Overcoming multiple barriers
The stage production “The Tempest – Swimming for Beginners” is being created by artists from three countries, with different disabilities and speaking different languages. Plans to perform it in 2020 were postponed due to the global spread of COVID-19, and the team have finally reached their goal of staging the work now, in 2021, after preparations lasting over two years. Having said this, Jenny Sealey, who is responsible for the project’s overall direction, is still unable to come to Japan during the prolonged COVID-19 pandemic, and the British and Bangladeshi actors are now performing via video. The new challenge of distance has been added to disability and language as one more barrier to overcome.
The script was first of all extensively rewritten. A bold adaptation based on Shakespeare’s “Tempest” was planned from the outset, but the infection enveloping our world at the present time has now been incorporated into the work, constructing a metafiction in which the actors, with their diverse disabilities, come onstage as themselves even before taking up their roles in “The Tempest”, creating a tempest of their own. In other words, Hero (Hiroe Ohashi), who plays Caliban; Hide (Hidetada Tashiro), who plays Prospero; Sachika (Sachika Segawa), who plays Ariel; Jonny (Rio Sekiba), who plays Miranda; Yanagi (Kotaro Yanagi), who plays Ferdinando; Bandana (Kazumi Hiratsuka), who plays Queen Alonsa, and the other actors become characters in this dramatic work, performing it together with the overseas actors via video link. In addition, the stage manager (Sakura Yoshidomi), who supplies the voiceovers for the parts performed in sign language and the sign language for the parts performed orally, is another important character, assuring the accessibility of the performance. This complicated structure might initially bemuse the audience. However, this confusion, and the way in which even the backstage elements have been transformed into part of the piece, are what make this new dramatic work unique.

DATASET EXCERPTS =>
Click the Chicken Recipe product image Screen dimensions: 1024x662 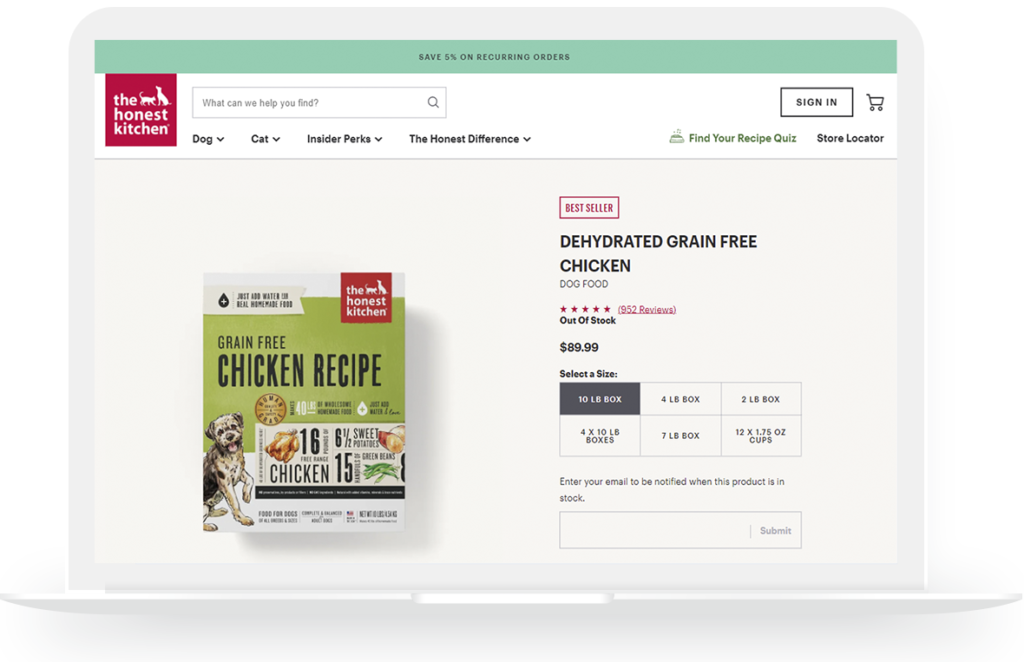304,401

* * *

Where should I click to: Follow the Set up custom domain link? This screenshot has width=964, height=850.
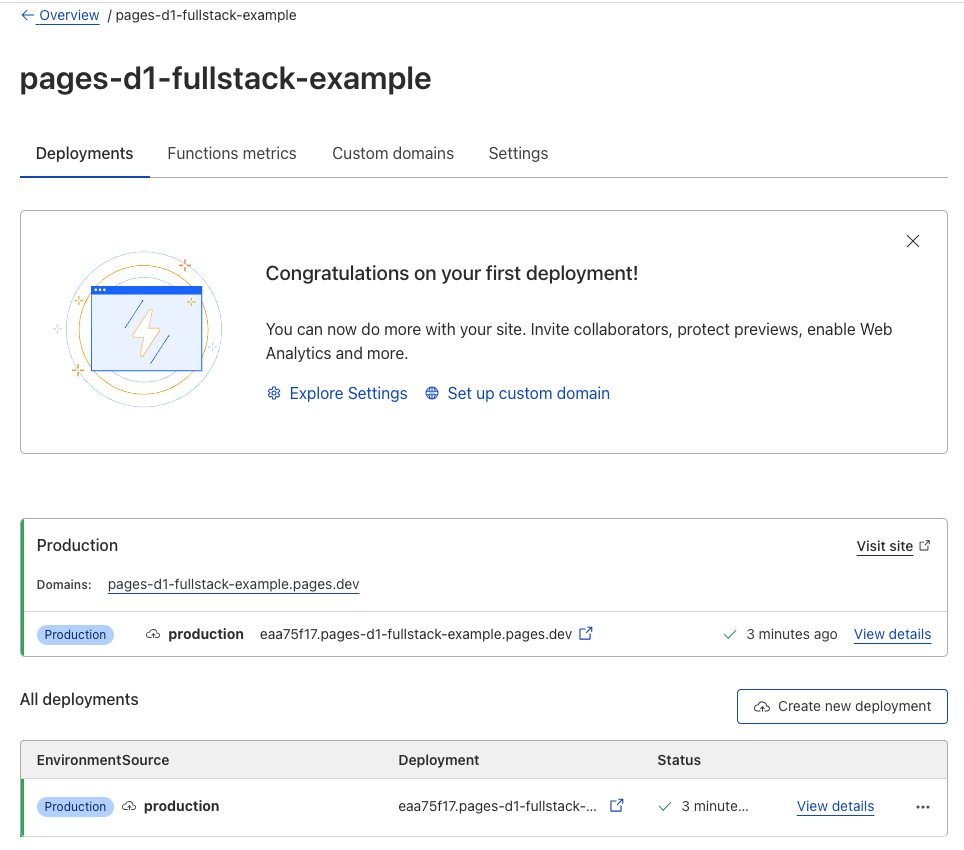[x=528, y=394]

* * *

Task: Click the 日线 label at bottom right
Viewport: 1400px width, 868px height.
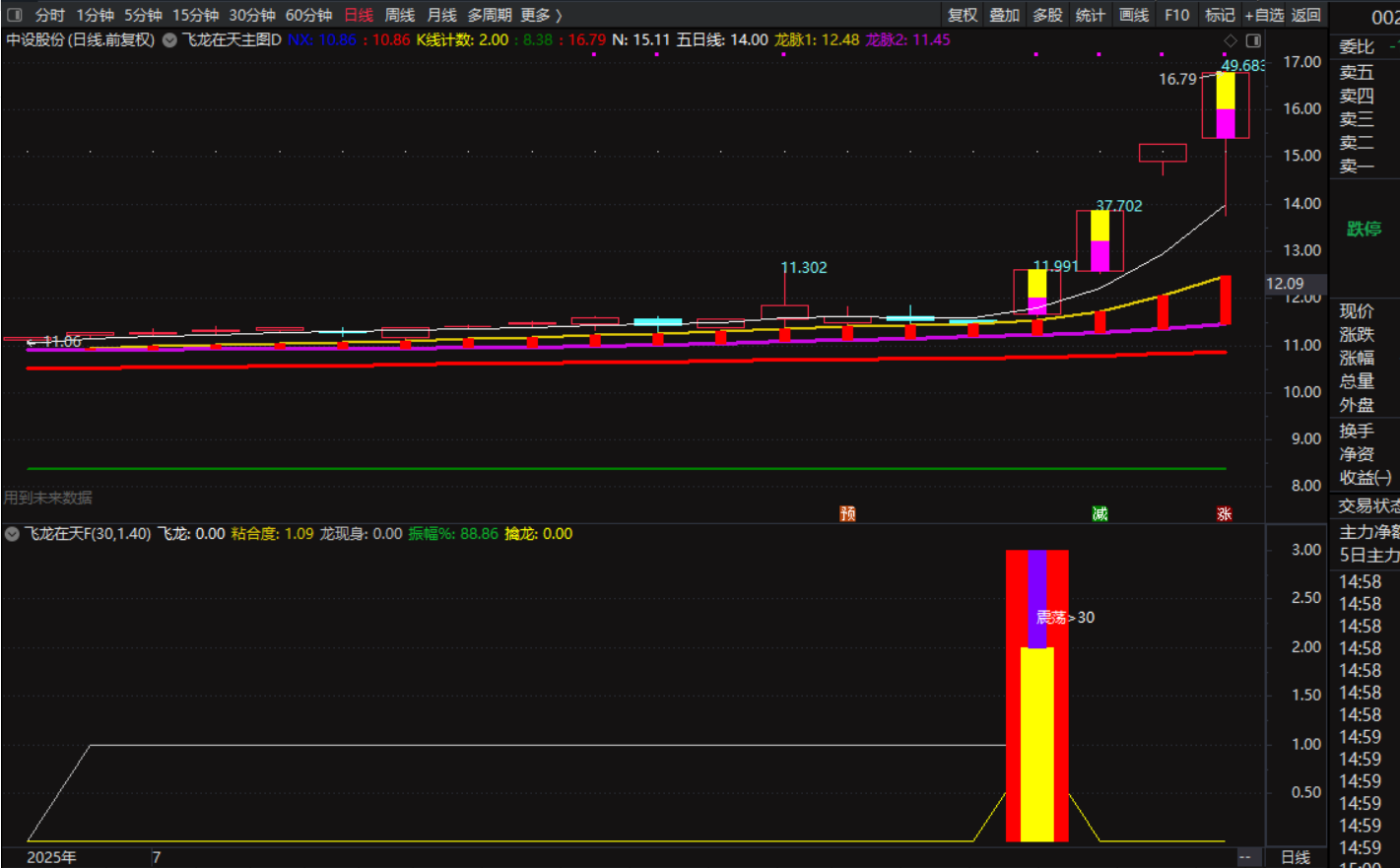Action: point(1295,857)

TASK TO CARRY OUT => Carry on the text about the stage production “The Tempest – Swimming for Beginners” from where it stops. The listing comes from a separate source, unrelated to the text.

EXERCISE ANSWER =>
In preparation for the performances beginning on 1 June, the Japanese cast and directors got together from May and rehearsals began in earnest, watched over online from the UK by Jenny, the general director. Just as was the case in the previous workshops, various forms of interpreting are needed. First of all, their disabilities are not all of the same kind. There are deaf actors, a blind actor, actors with physical disabilities, and an actor with invisible disabilities. For this reason, when someone talks, this is interpreted into sign language, and the sign language of deaf people is also interpreted. In addition, when talking to Jenny, it goes like this: there is an English-language interpreter, and then the sign-language interpreter on the other side of the screen communicates the message to Jenny. Jenny replies in English, and the English-language interpreter and sign-language interpreter here tell everyone what Jenny says. Even though Jenny is connected online in real time, the fact that she is not actually here in person surely makes it hard to see everyone’s expressions clearly, rendering communication even more difficult. Nevertheless, it was clear that everyone was making every effort to communicate, spending time to understand each other’s intentions.